_Task_
Reproduce the rows below verbatim, beginning with the row that contains "The image size is (796, 579)." and continuing up to and including the row that contains "Click the refresh".

[Entries on target coordinates]
---*---

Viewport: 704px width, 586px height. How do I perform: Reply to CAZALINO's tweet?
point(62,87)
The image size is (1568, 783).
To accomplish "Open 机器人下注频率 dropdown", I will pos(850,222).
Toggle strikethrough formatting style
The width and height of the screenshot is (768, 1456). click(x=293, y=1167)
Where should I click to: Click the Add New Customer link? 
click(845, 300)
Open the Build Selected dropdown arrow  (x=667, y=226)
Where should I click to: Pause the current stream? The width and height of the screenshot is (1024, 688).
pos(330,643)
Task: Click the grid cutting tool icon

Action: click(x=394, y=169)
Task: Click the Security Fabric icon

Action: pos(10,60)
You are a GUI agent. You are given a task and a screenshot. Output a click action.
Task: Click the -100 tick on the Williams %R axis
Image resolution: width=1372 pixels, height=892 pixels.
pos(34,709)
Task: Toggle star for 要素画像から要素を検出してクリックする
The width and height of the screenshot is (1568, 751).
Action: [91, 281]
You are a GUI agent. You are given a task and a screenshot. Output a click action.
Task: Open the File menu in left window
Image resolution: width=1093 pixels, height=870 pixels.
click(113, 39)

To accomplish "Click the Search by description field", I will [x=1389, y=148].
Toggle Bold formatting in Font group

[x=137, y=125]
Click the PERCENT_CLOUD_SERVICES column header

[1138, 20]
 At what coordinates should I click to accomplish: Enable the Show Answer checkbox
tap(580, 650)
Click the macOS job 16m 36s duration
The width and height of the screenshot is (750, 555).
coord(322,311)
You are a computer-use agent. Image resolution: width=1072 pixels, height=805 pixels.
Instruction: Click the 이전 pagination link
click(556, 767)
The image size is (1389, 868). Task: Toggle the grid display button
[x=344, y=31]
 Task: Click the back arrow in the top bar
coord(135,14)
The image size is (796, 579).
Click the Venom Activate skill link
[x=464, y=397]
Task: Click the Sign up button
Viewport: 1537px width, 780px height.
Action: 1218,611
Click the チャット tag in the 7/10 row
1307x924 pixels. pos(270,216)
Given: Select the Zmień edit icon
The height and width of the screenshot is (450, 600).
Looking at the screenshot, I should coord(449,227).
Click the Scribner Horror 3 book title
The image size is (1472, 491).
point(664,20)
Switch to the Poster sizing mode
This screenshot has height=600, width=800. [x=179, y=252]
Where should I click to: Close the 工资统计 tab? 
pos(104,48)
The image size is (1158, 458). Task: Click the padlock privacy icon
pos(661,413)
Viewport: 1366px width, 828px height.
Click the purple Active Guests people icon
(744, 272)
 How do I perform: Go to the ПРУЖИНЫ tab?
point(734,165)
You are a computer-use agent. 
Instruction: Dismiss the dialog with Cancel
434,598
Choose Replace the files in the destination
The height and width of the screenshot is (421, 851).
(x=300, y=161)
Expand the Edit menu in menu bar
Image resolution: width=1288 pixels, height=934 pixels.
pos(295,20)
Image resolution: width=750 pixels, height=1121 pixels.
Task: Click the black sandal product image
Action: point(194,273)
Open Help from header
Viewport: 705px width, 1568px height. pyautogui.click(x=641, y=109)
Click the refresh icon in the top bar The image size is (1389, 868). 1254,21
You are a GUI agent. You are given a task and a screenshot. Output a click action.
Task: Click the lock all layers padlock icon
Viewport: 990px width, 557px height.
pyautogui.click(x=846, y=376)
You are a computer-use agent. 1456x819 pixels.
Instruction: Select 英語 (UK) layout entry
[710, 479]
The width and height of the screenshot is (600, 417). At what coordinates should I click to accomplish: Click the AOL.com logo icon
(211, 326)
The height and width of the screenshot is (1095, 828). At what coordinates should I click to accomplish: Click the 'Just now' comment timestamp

---*---

_Output of the exercise_
The image size is (796, 579).
Click the Venom Activate skill link
[x=464, y=397]
Task: Click the Sign up button
Viewport: 1537px width, 780px height.
Action: 1218,611
Click the チャット tag in the 7/10 row
1307x924 pixels. pos(270,216)
Given: Select the Zmień edit icon
The height and width of the screenshot is (450, 600).
Looking at the screenshot, I should coord(449,227).
Click the Scribner Horror 3 book title
The image size is (1472, 491).
point(664,20)
Switch to the Poster sizing mode
This screenshot has height=600, width=800. [x=179, y=252]
Where should I click to: Close the 工资统计 tab? 
pos(104,48)
The image size is (1158, 458). Task: Click the padlock privacy icon
pos(661,413)
Viewport: 1366px width, 828px height.
Click the purple Active Guests people icon
(744, 272)
 How do I perform: Go to the ПРУЖИНЫ tab?
point(734,165)
You are a computer-use agent. 
Instruction: Dismiss the dialog with Cancel
434,598
Choose Replace the files in the destination
The height and width of the screenshot is (421, 851).
(x=300, y=161)
Expand the Edit menu in menu bar
Image resolution: width=1288 pixels, height=934 pixels.
pos(295,20)
Image resolution: width=750 pixels, height=1121 pixels.
Task: Click the black sandal product image
Action: point(194,273)
Open Help from header
Viewport: 705px width, 1568px height. pyautogui.click(x=641, y=109)
Click the refresh icon in the top bar The image size is (1389, 868). 1254,21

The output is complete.